§ **Work item**
Return the data exactly, with all pictures removed.

Collected data
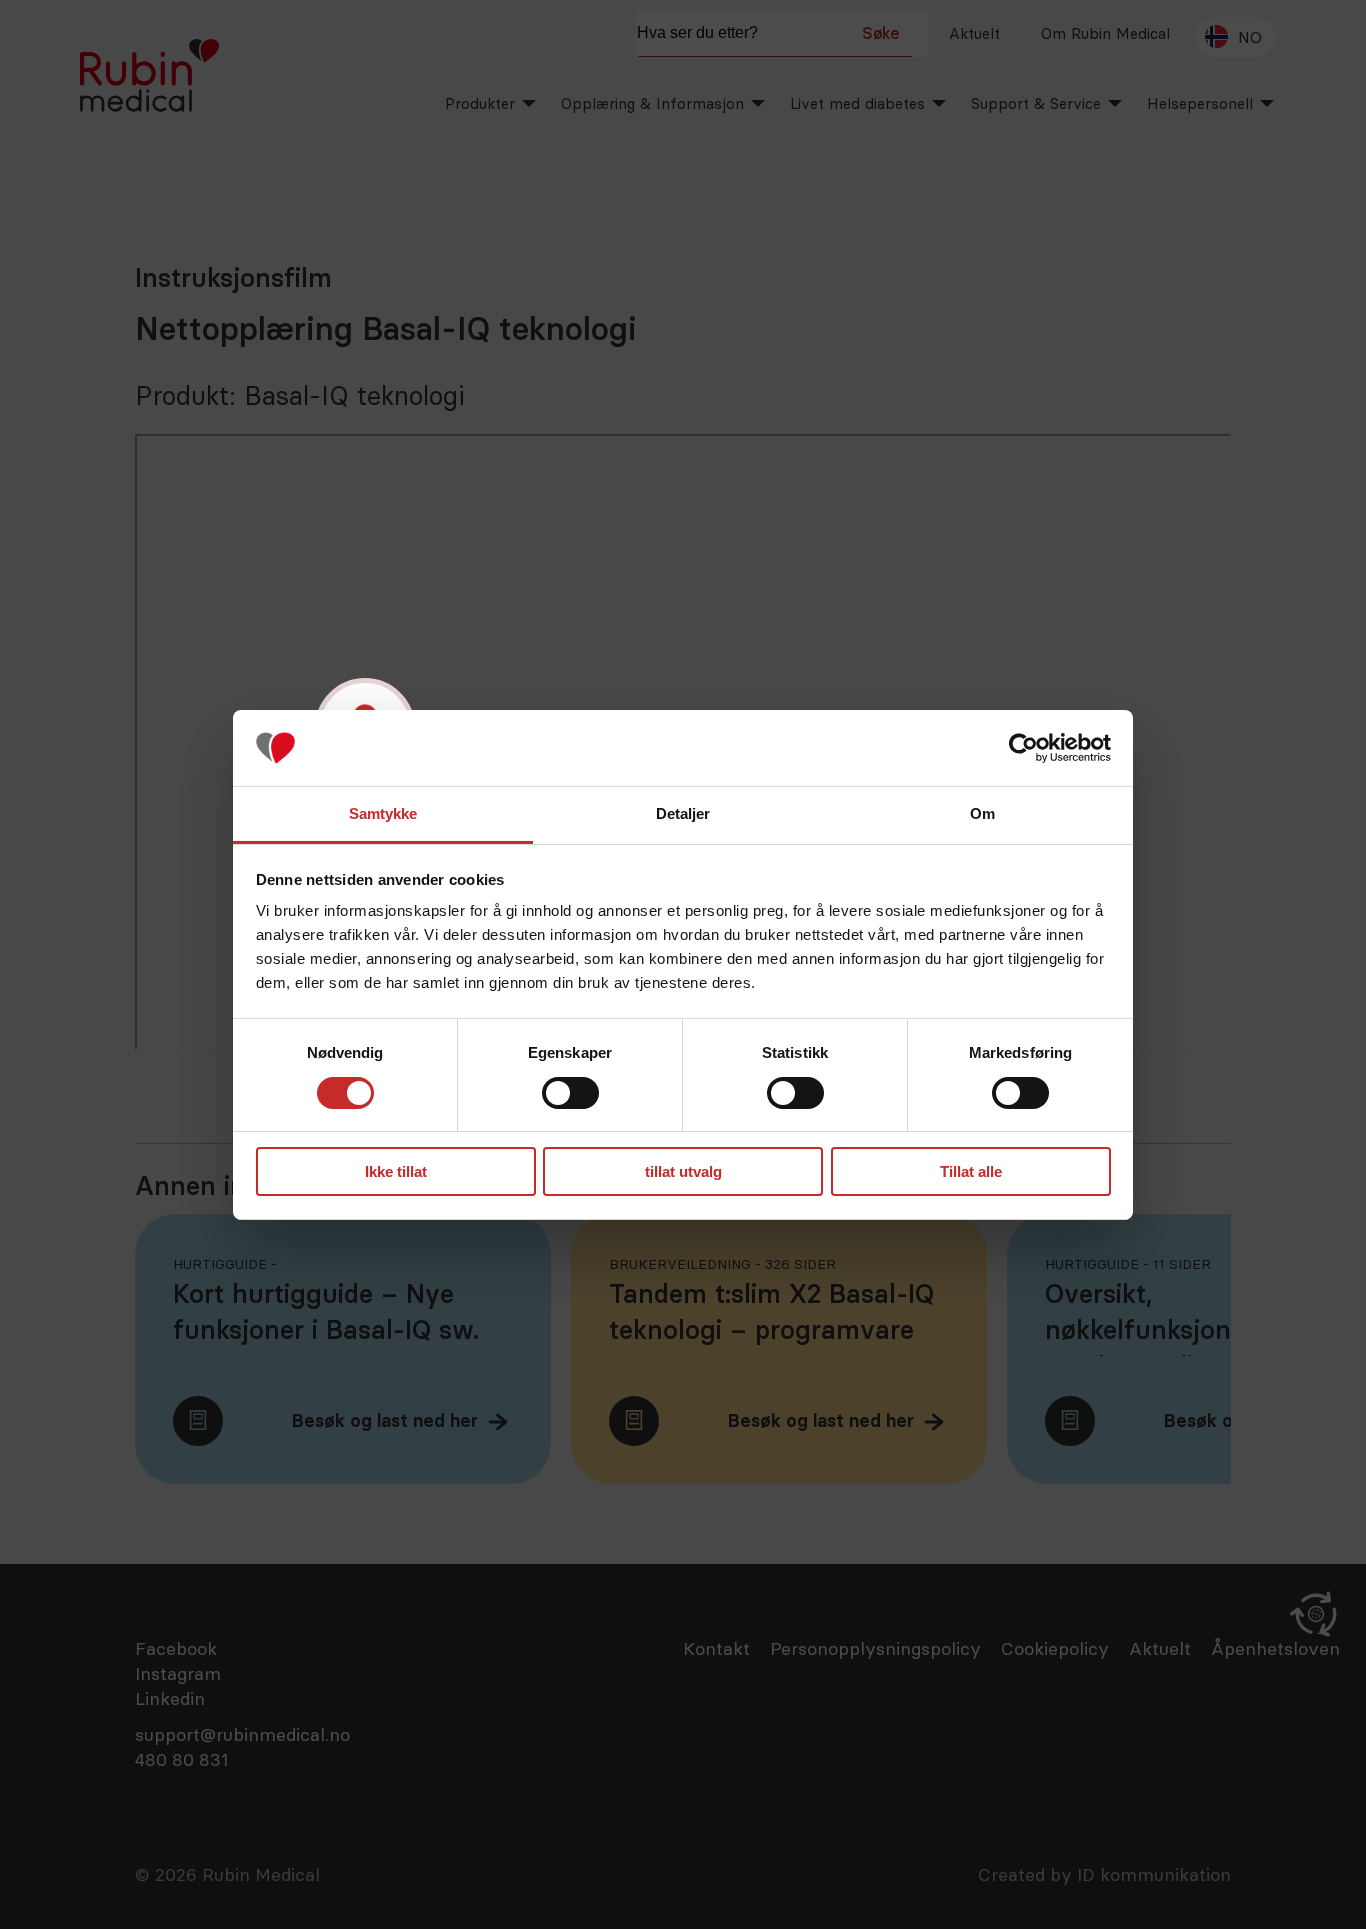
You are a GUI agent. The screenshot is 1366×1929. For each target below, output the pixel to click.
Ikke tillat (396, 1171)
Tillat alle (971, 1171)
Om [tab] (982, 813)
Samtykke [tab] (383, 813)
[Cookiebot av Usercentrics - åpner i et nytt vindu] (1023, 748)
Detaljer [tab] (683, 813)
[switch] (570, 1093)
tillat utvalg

§ **Answer**
You are a GUI agent. The screenshot is 1366×1929. For each target below, output the pixel to click.
Ikke tillat (396, 1171)
Tillat alle (971, 1171)
Om [tab] (982, 813)
Samtykke [tab] (383, 813)
[Cookiebot av Usercentrics - åpner i et nytt vindu] (1023, 748)
Detaljer [tab] (683, 813)
[switch] (570, 1093)
tillat utvalg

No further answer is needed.